Estaba separado, aunque sostenía muy buenos términos con su ex mujer (“a fin de cuentas la madre de mis hijos”, agregó con criterio). Los hijos eran dos, una parejita a punto de ingresar en la adolescencia, y en honor a la pasión que ataba su paternidad, decidió hacer un voto de castidad hasta que ellos fueran mayores de edad. Este dato, exhibido con orgullo, debió alertarme de algo, pero quizá por el carmenere o los topónimos, no lo registré de inmediato. Ramón Fonseca contaba también con una “casita de fin de semana” (un “condo”) en la isla de Taboga, donde Gauguin hizo una pausa antes de seguir a Tahití. Había terminado de acondicionarla con muebles traídos de Polinesia y me ofreció visitarla. Agradecí, pero mantuve distancia. Entonces vino el embate final.

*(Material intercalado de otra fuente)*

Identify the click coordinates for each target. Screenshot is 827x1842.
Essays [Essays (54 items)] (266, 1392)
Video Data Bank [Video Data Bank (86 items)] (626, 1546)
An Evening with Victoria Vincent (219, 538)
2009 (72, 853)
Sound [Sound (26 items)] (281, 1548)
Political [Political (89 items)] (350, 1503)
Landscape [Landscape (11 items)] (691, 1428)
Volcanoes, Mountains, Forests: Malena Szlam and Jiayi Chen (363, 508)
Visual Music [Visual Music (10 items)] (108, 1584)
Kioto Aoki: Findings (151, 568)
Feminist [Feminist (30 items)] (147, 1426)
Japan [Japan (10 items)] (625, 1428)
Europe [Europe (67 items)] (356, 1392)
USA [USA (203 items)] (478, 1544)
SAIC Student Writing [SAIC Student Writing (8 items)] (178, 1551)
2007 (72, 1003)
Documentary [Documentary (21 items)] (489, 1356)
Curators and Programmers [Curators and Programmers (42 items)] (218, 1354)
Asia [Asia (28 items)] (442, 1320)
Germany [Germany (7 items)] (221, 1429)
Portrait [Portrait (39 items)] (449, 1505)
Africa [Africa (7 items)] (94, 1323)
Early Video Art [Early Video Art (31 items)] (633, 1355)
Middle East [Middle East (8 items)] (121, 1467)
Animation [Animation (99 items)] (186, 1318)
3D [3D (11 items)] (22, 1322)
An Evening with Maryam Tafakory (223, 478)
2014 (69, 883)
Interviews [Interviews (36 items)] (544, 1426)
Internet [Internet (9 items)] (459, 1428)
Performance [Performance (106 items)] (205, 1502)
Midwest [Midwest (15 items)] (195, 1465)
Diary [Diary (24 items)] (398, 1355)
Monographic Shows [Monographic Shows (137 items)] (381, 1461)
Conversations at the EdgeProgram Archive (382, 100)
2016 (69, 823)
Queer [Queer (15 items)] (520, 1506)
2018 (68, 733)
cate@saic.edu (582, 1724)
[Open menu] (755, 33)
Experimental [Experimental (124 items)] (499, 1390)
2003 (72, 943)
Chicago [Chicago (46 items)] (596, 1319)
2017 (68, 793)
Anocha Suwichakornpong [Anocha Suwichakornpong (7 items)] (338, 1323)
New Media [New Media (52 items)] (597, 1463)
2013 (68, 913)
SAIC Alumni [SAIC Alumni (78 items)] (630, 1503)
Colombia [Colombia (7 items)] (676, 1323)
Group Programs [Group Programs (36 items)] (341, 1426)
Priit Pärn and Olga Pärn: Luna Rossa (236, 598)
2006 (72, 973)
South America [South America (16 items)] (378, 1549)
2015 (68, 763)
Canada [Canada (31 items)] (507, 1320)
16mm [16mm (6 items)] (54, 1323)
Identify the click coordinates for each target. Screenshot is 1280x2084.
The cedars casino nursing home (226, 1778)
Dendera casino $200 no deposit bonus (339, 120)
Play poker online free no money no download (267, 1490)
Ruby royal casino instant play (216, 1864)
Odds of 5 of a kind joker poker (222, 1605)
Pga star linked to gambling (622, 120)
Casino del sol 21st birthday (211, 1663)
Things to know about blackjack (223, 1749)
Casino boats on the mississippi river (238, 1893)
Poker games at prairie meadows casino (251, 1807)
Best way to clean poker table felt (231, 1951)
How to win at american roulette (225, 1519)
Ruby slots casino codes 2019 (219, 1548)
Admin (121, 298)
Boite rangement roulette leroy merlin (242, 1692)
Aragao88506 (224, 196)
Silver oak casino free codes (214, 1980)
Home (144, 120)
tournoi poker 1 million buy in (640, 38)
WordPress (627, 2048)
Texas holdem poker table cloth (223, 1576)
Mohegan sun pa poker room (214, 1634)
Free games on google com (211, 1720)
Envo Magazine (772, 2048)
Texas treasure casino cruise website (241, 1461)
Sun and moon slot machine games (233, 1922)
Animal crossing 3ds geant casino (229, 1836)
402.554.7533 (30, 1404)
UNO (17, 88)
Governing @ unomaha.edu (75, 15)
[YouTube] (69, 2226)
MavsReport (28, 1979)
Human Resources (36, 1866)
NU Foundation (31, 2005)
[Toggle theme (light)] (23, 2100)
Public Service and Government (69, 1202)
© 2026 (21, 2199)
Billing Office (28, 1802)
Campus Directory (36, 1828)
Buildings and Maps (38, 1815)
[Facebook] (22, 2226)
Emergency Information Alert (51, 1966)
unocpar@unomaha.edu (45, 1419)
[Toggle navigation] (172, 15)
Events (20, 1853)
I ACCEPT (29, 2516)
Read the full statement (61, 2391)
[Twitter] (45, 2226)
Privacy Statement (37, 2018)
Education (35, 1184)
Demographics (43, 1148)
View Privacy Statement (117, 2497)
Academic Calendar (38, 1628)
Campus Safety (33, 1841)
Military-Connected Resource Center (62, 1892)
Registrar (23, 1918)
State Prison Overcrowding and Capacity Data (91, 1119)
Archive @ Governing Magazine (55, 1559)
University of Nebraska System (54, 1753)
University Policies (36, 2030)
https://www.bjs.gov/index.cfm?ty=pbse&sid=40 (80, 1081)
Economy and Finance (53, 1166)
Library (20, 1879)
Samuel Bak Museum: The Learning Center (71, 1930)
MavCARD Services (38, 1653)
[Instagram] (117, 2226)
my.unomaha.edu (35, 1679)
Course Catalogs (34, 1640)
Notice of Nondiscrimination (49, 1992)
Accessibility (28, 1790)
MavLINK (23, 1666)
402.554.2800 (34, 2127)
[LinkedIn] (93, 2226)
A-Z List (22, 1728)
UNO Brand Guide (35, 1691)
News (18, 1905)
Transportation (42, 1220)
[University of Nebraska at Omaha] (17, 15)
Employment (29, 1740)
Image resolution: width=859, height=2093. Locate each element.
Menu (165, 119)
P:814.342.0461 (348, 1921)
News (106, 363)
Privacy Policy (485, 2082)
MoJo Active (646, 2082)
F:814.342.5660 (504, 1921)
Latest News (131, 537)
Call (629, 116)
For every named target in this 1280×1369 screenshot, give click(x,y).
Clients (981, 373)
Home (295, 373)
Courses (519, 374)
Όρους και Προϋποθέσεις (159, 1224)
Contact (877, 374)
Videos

“Mira, las cosas son así”, dijo. “Todo lo que he hecho en mi vida hasta el momento ha sido exitoso. Mi matrimonio quizá no funcionó como debía, pero tuve la mujer que quise, la más maravillosa que pude encontrar.
Profesionalmente no puedo pedir más: el futuro de mi descendencia está asegurado por varias generaciones. Y sin embargo aún ambiciono algo más”. Cuando pregunté qué podía ser, Ramón Fonseca hizo un silencio antes declarar solemne: “Quiero ser García Márquez”. A la langosta, me pareció, le temblaron las tenazas. Intenté explicar que, si bien su deseo era muy loable, resultaba difícil convertirse ya no en un clon de Gabo, sino incluso imitar su estética. Entonces me detuvo. “Disculpa, creo que no me he expresado bien. No es que quiero ser él: quiero ser Premio Nobel. Todo el resto ya lo tengo. Me falta la trascendencia”.
Lo planteó como un paso más, natural en su camino. Podría haber aspirado a instalar una granja de pollos inmortales en Neptuno o descubrir la fuente de la eterna juventud, daba igual. Se lo planteaba como el alquimista de Balzac de “En busca de lo absoluto”. Un par de años después, supe de un editor que estaba luchando infructuosamente con otra de sus novelas y no mucho más. Aún conservo algunos títulos de su autoría, como “La ventana abierta” y “La isla de las iguanas”, generosamente dedicados.
Aunque la ficción evidentemente no era lo suyo. Ayer volví a encontrar su nombre. A Ramón Fonseca, por fin, le llegó la trascendencia.